There is another option I don’t think many analysts have considered. I could see a competing plan led by British Airways and other oneworld partners that would have the potential to win if the AA case gets to the point where outside parties are free to submit alternative PORs – even at today’s 25% foreign ownership limit. If you believe AA will become a smaller entity over the coming months, the one sure thing is AA’s network will be optimized to maximize revenue generation with its new joint venture partners. That’s precisely what STAR is doing through United and SkyTeam with Delta.
The Sky Is Not Falling
Over at Terry Maxon’s AirlineBiz blog is a letter from TWU President Jim Little decrying American’s filing with $4.1 billion in cash and thus a near term ability to pay its current obligations. I urge you to read the letter in full and the lack of reasoning throughout. What did Little expect the company to do when he refused on numerous occasions to step-up and tell his TWU members the cold truth that something is better than nothing? He has had a number of opportunities over the past five years to negotiate an agreement with American that the company could afford.

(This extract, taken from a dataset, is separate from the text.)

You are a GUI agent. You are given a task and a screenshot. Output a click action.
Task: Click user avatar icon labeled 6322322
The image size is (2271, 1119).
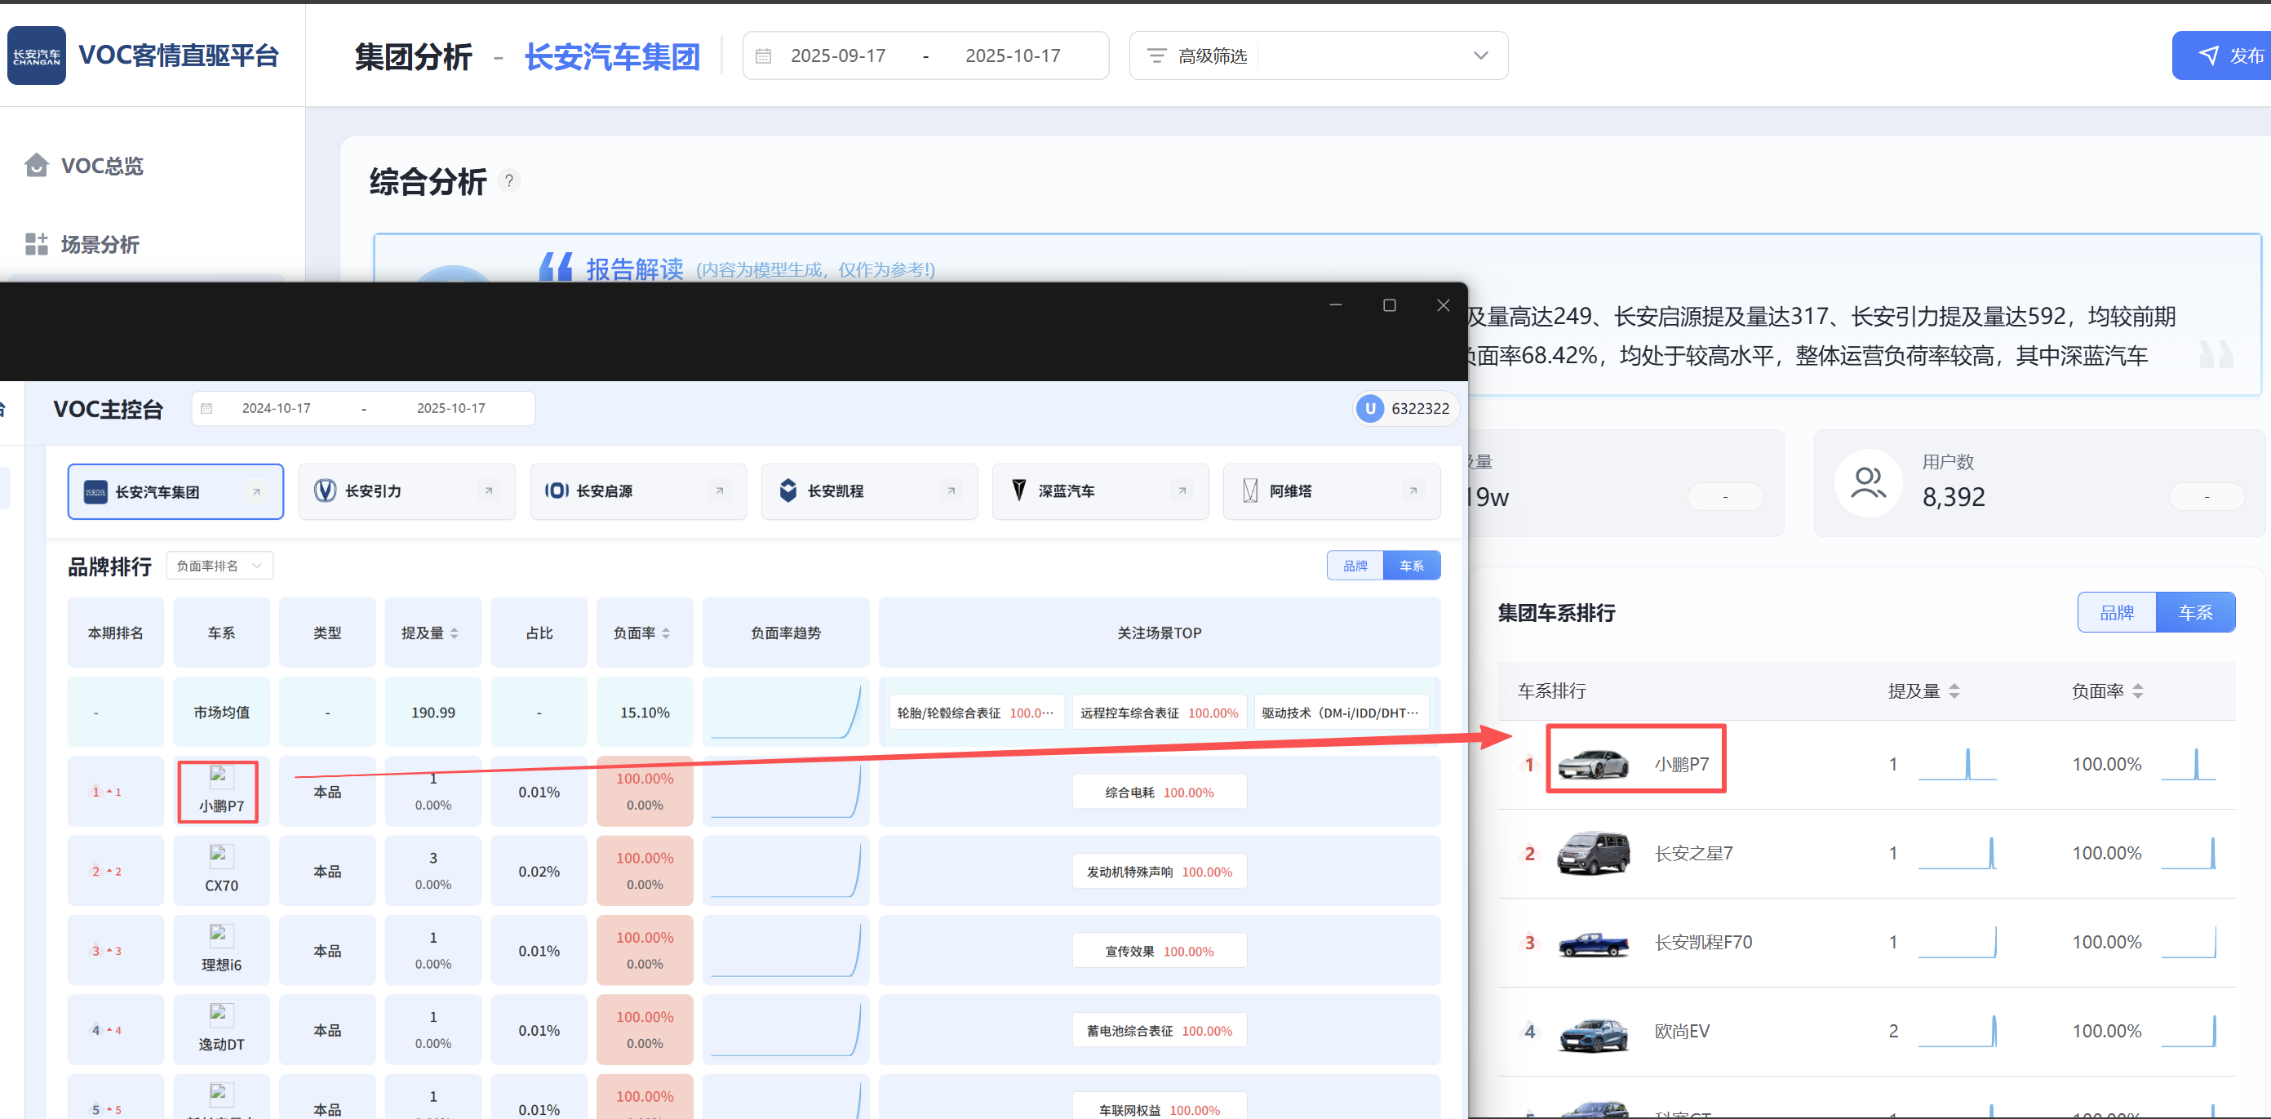click(1369, 408)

The bottom line is bankruptcy is not a big deal. This is not the industry’s first rodeo. American’s problems are bigger than a check labor could write outside of bankruptcy, but sadly, the employees will pay much more inside of bankruptcy. As APA President Dave Bates told The Wall Street Journal, "Sometimes in life it's easier to have something imposed upon a person than have them agree to it voluntarily." Sad commentary indeed.